Aim of the task:
The reply to the records below should contain exactly the lines from the line with "The width and height of the screenshot is (1391, 868)." through the line with "The image size is (835, 685).", and nothing besides.

Data supplied:
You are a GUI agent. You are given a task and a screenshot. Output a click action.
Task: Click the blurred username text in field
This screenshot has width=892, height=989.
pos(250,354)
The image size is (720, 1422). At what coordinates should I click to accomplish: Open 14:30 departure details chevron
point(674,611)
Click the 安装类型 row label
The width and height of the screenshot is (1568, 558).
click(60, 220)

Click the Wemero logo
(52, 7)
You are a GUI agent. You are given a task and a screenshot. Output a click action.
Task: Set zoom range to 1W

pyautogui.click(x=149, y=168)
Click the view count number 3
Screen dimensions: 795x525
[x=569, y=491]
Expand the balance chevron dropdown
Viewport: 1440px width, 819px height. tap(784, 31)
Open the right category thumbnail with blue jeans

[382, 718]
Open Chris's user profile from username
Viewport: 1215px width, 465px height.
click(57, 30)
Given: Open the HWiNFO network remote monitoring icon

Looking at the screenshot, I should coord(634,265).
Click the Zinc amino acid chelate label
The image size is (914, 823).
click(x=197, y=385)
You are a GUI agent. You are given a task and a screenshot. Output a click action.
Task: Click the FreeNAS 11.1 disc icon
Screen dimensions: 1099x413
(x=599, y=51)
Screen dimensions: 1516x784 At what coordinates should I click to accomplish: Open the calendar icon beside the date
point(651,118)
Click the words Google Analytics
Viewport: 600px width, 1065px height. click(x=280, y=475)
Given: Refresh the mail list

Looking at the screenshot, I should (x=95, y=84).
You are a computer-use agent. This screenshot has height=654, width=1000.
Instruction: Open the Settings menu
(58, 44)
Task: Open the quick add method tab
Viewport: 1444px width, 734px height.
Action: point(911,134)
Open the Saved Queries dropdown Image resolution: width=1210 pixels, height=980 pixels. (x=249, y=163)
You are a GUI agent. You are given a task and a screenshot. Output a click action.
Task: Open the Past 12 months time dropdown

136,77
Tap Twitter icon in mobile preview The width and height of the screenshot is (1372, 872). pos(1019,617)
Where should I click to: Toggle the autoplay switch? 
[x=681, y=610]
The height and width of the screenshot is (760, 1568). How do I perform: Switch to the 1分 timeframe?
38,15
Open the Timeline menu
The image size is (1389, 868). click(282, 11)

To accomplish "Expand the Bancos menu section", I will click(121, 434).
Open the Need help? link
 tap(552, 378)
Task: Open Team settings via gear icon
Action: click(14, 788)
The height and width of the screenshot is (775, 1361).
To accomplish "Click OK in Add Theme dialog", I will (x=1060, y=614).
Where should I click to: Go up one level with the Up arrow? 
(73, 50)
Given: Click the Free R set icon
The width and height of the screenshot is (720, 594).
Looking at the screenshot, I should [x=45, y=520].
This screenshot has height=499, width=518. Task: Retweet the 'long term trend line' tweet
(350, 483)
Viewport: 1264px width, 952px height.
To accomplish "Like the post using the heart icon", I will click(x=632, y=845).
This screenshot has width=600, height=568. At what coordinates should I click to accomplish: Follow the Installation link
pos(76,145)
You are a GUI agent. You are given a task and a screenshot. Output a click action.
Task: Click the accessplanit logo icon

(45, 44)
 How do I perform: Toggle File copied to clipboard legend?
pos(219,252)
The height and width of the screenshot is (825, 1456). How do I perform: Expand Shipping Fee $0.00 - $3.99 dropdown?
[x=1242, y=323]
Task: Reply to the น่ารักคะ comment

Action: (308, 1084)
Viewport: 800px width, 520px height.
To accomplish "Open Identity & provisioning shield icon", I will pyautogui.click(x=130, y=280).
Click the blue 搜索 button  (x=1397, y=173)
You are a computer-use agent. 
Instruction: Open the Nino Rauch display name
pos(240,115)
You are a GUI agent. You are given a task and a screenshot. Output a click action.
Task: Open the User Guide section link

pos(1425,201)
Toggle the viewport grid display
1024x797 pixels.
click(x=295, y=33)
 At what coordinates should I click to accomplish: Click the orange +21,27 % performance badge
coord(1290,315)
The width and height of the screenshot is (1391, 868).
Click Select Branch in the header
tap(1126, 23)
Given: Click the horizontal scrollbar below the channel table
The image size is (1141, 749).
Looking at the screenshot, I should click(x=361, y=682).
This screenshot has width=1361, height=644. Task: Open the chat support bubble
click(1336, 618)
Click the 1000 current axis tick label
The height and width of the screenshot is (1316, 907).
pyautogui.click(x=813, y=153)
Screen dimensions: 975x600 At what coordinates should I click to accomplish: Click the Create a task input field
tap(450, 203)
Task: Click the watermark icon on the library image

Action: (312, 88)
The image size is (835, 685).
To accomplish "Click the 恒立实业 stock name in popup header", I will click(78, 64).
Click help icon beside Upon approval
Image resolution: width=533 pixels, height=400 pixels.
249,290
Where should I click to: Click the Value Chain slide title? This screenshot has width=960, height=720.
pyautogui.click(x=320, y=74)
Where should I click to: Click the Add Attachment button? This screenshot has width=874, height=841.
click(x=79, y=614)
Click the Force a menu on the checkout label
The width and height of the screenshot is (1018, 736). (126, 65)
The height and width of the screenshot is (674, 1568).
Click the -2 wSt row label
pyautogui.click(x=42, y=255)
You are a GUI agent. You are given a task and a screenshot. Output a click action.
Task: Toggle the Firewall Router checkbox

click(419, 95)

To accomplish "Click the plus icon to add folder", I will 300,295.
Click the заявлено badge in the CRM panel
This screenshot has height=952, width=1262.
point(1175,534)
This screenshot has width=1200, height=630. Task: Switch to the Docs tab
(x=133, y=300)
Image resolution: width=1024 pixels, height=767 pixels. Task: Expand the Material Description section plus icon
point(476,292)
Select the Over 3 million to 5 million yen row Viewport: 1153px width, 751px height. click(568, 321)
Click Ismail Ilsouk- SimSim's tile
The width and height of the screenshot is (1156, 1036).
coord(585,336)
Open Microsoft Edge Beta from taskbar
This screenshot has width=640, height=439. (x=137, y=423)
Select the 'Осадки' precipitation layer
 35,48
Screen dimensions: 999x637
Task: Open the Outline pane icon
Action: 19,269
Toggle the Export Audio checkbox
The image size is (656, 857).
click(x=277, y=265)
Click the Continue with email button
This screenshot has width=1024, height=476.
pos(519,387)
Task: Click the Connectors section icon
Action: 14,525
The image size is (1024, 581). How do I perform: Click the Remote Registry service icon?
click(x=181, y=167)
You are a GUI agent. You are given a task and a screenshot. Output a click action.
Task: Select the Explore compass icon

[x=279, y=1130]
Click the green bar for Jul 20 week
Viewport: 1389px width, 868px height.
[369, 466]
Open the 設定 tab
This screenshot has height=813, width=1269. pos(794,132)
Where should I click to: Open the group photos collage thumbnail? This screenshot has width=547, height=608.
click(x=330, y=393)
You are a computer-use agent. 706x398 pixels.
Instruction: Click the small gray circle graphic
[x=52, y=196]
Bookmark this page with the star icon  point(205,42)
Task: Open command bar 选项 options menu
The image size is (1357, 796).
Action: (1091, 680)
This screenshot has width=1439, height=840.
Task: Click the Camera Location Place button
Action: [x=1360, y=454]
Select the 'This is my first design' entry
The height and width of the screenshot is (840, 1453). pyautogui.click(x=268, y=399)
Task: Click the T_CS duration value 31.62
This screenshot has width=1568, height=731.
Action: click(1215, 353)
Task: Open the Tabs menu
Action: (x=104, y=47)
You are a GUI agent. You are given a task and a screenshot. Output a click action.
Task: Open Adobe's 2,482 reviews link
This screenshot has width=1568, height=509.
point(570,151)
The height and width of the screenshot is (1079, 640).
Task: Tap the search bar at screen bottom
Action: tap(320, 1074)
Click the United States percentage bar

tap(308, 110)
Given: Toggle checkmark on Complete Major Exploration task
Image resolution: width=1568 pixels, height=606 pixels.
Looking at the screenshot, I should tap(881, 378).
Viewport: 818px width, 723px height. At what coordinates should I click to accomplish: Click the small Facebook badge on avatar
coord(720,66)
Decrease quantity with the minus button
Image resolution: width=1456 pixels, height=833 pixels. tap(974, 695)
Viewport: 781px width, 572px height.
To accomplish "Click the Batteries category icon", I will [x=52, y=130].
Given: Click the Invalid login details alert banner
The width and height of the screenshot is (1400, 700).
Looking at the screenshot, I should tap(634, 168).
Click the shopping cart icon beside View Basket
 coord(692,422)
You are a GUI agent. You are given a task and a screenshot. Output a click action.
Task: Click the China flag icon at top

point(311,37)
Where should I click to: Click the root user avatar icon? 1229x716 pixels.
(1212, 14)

Response:
The width and height of the screenshot is (1391, 868).
Click Select Branch in the header
tap(1126, 23)
Given: Click the horizontal scrollbar below the channel table
The image size is (1141, 749).
Looking at the screenshot, I should click(x=361, y=682).
This screenshot has width=1361, height=644. Task: Open the chat support bubble
click(1336, 618)
Click the 1000 current axis tick label
The height and width of the screenshot is (1316, 907).
pyautogui.click(x=813, y=153)
Screen dimensions: 975x600 At what coordinates should I click to accomplish: Click the Create a task input field
tap(450, 203)
Task: Click the watermark icon on the library image

Action: (312, 88)
The image size is (835, 685).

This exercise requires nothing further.